▶ _SUPPLIED MATERIAL_:
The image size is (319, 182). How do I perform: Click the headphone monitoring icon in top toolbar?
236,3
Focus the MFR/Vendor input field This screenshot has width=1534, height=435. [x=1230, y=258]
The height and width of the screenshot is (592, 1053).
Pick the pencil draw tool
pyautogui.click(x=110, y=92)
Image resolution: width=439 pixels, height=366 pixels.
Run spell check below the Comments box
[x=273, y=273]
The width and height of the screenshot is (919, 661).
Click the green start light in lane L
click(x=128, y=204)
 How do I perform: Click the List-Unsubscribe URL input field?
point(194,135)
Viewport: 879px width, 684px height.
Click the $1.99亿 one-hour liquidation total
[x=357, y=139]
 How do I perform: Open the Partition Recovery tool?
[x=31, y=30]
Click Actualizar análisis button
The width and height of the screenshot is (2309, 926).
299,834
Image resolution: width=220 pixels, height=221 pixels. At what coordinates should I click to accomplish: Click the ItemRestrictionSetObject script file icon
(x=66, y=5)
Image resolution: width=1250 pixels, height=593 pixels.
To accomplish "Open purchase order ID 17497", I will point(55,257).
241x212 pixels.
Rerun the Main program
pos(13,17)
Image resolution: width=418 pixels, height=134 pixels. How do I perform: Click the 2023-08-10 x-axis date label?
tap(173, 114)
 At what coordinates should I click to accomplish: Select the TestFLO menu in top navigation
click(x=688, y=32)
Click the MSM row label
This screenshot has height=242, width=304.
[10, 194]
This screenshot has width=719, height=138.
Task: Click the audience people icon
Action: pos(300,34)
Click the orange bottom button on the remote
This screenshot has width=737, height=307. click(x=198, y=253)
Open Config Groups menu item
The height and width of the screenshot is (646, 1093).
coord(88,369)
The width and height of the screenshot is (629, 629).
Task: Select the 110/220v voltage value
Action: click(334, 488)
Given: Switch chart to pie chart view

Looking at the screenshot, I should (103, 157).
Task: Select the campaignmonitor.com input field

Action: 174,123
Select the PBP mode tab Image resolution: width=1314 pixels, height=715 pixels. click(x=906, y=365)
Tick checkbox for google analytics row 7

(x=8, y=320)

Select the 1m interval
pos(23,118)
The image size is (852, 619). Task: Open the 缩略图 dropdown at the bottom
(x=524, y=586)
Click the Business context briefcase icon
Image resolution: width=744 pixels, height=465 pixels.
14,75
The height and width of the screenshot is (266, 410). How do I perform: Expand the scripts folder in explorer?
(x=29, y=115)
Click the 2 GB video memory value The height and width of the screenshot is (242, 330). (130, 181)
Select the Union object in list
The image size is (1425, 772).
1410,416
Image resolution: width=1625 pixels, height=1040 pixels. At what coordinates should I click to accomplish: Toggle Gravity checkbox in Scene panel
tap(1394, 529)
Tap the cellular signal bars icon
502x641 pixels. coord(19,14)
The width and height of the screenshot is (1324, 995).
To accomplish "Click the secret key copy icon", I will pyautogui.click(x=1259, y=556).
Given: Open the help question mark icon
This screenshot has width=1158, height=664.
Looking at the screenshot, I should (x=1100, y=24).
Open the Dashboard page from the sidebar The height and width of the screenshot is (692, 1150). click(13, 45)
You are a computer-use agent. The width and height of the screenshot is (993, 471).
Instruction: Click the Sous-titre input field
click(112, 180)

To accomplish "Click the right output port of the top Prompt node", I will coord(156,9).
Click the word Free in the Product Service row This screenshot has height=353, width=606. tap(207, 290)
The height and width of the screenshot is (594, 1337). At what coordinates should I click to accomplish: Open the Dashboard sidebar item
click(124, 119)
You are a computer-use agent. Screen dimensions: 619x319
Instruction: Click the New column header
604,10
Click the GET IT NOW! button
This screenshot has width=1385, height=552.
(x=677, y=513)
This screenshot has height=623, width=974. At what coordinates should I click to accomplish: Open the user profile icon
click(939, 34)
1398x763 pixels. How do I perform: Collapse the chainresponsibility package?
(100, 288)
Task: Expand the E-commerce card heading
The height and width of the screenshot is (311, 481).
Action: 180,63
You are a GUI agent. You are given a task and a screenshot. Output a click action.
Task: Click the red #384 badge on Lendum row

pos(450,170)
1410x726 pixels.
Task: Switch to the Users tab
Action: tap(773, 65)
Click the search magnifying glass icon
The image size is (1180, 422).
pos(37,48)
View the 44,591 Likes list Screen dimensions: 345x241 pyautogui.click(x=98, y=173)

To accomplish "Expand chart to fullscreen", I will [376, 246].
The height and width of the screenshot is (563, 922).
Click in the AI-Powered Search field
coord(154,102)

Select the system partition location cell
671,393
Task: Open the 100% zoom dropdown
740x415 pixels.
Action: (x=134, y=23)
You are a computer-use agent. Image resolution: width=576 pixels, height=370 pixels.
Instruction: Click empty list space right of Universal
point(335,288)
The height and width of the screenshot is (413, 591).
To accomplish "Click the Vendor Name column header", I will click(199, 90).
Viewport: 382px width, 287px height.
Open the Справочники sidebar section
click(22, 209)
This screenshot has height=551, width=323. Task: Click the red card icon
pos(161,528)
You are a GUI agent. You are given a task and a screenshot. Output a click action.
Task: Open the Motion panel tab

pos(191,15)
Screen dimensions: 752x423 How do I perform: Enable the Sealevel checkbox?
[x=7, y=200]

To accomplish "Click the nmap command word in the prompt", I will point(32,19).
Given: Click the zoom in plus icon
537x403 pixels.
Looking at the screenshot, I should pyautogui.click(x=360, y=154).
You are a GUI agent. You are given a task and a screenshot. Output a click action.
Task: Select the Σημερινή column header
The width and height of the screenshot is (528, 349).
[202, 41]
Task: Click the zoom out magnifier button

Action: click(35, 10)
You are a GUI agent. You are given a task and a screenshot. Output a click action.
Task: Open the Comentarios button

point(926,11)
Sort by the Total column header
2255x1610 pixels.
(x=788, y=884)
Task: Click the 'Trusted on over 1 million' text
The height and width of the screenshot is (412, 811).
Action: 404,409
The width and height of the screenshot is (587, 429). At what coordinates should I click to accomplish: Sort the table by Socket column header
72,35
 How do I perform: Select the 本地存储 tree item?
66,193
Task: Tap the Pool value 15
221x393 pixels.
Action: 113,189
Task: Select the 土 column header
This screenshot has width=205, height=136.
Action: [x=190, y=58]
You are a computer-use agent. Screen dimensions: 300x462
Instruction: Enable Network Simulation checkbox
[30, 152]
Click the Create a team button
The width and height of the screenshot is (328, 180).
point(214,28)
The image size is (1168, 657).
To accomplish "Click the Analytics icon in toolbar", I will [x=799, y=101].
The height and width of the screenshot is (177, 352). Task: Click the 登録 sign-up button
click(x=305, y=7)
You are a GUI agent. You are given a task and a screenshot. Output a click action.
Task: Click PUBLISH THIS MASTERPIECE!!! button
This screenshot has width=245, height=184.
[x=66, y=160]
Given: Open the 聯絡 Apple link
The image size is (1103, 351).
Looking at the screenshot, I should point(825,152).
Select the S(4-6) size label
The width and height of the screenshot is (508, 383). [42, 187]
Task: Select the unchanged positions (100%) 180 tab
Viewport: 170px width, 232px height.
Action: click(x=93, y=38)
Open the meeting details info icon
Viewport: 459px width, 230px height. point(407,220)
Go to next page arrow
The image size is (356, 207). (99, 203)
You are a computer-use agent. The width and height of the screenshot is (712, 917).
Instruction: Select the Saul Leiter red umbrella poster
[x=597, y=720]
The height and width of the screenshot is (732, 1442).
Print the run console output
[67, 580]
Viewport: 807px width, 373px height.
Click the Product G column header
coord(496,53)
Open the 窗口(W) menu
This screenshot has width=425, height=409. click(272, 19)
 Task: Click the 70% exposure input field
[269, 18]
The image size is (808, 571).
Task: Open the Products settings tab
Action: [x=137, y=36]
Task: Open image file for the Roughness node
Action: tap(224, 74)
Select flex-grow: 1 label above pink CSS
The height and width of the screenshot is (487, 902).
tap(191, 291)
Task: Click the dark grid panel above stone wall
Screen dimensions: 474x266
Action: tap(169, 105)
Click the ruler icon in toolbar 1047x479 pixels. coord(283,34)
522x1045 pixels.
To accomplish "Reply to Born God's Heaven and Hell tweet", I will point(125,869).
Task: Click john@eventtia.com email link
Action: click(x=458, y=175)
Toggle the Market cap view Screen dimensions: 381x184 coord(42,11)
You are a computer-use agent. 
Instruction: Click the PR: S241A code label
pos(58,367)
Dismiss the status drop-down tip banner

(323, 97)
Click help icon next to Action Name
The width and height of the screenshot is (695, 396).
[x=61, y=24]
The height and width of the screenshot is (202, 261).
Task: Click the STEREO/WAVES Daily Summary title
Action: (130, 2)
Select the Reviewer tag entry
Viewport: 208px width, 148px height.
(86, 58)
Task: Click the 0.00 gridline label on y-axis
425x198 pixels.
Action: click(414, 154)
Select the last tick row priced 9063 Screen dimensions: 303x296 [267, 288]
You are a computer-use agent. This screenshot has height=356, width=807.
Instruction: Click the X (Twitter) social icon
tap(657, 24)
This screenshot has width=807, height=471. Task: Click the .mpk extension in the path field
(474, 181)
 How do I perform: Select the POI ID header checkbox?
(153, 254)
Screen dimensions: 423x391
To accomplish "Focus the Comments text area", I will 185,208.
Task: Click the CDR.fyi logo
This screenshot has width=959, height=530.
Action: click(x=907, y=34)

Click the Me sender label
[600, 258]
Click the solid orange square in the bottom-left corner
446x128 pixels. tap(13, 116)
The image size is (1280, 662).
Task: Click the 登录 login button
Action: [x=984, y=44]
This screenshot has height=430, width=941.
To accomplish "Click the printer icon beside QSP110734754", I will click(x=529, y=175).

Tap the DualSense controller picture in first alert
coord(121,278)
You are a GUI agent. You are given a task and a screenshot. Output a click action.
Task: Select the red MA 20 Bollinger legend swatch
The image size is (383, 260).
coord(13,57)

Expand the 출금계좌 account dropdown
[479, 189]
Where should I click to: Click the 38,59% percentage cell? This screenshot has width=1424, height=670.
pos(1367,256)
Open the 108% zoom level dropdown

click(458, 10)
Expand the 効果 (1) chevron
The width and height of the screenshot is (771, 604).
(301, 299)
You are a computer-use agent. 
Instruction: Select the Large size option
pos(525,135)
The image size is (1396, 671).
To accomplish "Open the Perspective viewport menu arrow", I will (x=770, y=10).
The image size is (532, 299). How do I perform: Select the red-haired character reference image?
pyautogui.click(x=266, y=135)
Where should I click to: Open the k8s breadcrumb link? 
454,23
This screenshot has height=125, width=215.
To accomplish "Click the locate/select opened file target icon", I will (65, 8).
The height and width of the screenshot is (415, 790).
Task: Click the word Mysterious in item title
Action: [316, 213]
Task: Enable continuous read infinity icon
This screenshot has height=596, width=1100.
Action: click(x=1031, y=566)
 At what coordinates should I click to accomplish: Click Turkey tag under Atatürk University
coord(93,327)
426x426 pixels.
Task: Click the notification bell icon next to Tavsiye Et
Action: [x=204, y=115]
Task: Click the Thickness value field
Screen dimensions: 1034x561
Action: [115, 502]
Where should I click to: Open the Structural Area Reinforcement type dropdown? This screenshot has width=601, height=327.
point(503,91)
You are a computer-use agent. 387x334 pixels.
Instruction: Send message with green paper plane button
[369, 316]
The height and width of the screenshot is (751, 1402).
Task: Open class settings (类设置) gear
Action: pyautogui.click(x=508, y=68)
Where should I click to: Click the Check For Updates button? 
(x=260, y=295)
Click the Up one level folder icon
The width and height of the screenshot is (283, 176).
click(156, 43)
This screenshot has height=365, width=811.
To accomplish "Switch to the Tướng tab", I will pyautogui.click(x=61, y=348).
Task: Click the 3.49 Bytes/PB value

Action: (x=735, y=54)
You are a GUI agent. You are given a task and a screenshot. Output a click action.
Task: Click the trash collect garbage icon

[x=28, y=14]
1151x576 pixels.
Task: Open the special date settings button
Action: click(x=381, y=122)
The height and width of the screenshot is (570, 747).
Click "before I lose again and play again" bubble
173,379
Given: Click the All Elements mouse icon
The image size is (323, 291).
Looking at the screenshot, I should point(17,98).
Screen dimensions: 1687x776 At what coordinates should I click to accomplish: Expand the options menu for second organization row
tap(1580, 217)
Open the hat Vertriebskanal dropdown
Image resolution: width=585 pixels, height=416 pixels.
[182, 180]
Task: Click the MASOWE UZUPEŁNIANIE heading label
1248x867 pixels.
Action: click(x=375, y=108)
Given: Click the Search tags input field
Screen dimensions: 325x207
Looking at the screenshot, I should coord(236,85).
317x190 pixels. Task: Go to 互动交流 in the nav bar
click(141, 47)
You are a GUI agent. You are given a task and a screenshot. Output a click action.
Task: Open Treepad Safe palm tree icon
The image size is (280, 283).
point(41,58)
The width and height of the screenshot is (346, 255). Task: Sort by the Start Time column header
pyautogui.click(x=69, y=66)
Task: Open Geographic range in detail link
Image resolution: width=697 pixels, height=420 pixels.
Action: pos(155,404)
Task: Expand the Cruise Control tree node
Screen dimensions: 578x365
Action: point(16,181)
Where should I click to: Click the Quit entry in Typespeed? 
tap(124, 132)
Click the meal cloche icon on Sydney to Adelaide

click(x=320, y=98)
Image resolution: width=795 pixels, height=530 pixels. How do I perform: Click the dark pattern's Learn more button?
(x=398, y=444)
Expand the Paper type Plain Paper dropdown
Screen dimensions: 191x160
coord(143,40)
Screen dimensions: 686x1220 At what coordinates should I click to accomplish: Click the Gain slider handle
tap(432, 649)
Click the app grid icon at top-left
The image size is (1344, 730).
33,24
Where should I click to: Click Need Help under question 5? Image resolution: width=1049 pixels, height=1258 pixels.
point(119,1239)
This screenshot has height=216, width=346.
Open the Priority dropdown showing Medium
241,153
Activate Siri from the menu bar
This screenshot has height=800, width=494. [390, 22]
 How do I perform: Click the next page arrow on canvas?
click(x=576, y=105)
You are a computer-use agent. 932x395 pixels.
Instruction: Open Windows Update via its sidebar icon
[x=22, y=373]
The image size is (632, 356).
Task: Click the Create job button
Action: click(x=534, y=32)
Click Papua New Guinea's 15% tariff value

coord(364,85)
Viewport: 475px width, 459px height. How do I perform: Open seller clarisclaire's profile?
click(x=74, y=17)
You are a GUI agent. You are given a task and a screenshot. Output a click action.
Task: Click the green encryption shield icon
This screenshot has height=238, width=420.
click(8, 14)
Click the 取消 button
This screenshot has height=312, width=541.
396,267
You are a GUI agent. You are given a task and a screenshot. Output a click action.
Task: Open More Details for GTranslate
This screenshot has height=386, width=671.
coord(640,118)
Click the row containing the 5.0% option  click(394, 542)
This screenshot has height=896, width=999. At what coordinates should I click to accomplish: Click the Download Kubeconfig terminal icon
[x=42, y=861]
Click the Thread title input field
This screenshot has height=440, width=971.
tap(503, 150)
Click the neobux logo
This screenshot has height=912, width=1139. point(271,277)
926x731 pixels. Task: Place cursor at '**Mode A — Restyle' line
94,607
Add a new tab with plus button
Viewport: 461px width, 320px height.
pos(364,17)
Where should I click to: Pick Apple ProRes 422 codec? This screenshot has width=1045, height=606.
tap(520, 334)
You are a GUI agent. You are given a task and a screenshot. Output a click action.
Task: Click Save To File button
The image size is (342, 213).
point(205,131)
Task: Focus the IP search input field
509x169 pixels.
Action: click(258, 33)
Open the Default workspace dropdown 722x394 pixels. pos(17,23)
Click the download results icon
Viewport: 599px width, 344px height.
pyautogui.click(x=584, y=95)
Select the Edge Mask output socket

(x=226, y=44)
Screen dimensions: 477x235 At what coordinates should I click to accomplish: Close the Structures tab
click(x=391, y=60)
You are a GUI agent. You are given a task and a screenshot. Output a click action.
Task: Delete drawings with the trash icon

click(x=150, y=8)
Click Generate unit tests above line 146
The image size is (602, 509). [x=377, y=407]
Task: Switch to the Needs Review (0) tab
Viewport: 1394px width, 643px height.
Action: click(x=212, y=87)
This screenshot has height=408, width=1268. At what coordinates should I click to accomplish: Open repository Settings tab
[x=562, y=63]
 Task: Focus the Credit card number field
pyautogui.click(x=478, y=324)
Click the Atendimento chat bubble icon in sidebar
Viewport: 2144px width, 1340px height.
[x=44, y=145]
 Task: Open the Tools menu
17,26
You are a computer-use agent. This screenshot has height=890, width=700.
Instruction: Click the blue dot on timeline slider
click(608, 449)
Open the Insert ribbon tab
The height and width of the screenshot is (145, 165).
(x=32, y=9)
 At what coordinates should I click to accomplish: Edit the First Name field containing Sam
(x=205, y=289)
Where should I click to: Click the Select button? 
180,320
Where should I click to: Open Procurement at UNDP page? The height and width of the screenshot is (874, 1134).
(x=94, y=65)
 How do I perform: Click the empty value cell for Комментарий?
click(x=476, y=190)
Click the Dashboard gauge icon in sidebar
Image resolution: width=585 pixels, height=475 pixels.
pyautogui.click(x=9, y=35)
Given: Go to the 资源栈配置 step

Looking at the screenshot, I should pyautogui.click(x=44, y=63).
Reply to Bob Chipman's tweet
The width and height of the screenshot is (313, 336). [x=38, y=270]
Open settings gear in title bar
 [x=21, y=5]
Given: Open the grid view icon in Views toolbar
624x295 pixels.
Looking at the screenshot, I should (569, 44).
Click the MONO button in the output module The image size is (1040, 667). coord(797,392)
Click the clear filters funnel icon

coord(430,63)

▶ _ACTION ITEM_: Say the number of lines in the listing that hold "computer", with no added words.

▶ _EXERCISE SOLUTION_: 11